— START OF Stored data —

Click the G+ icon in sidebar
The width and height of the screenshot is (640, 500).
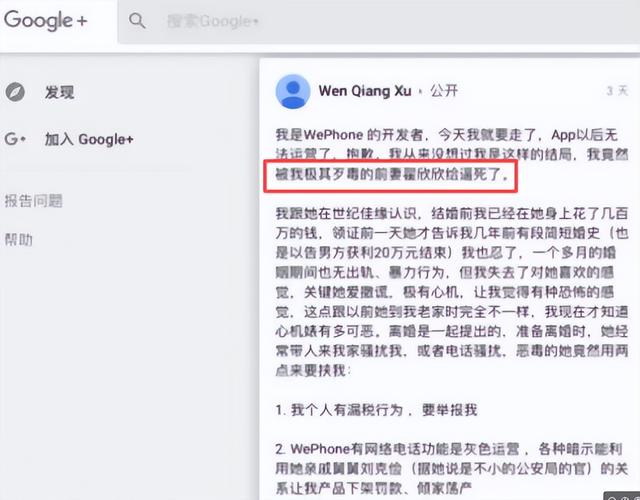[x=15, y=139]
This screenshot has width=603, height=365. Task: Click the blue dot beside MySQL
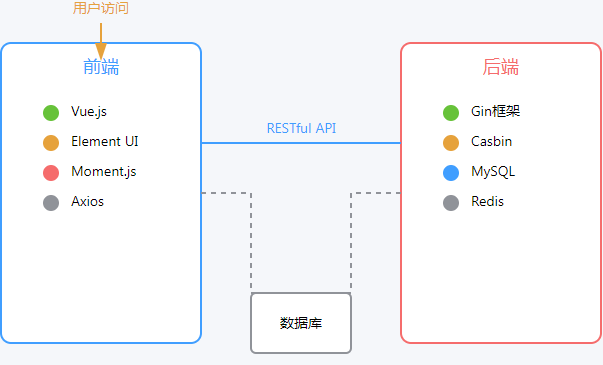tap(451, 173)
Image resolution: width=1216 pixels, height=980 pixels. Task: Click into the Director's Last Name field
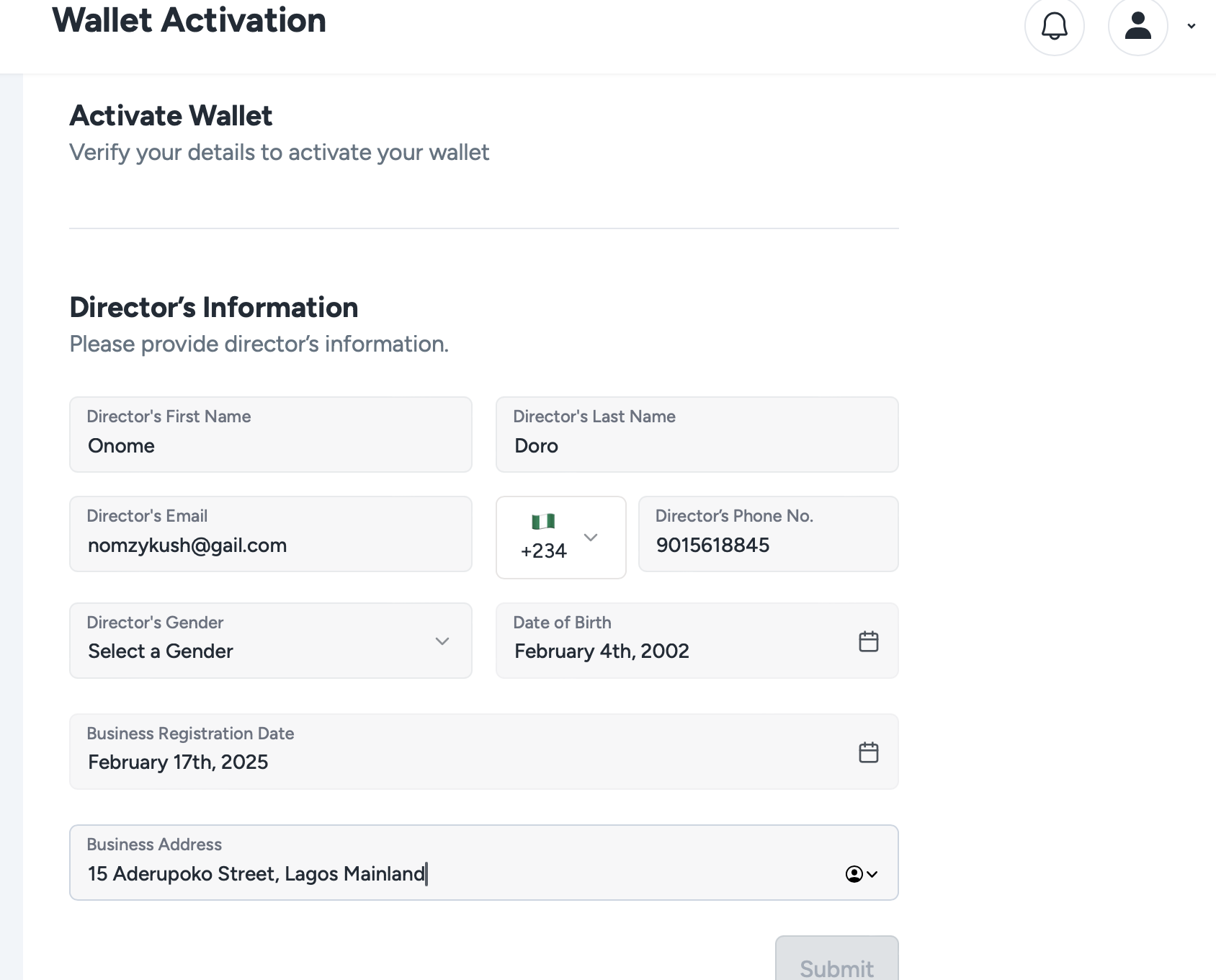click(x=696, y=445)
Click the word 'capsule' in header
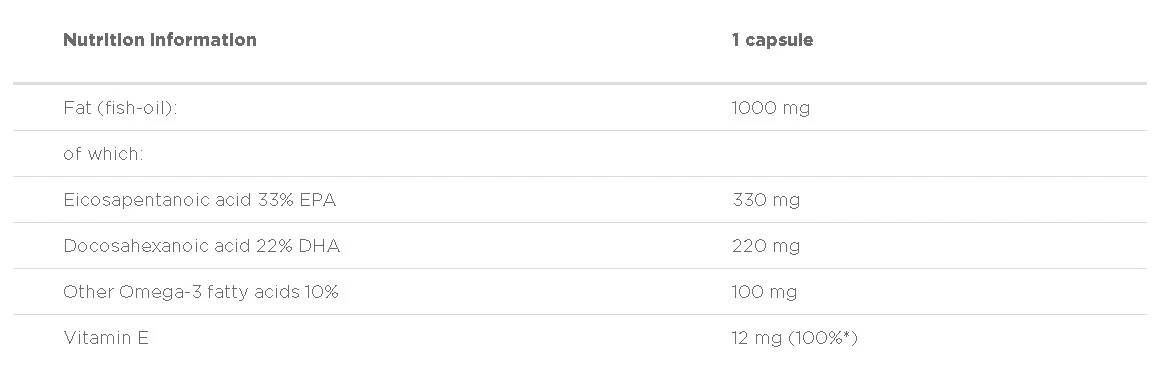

— END OF Stored data —

Task directions:
Please retype all of the material above word for word, leaving out the pictures.

Solution:
Click the G+ icon in sidebar
The width and height of the screenshot is (640, 500).
[x=15, y=139]
This screenshot has width=603, height=365. Task: Click the blue dot beside MySQL
tap(451, 173)
Image resolution: width=1216 pixels, height=980 pixels. Task: Click into the Director's Last Name field
click(x=696, y=445)
Click the word 'capsule' in header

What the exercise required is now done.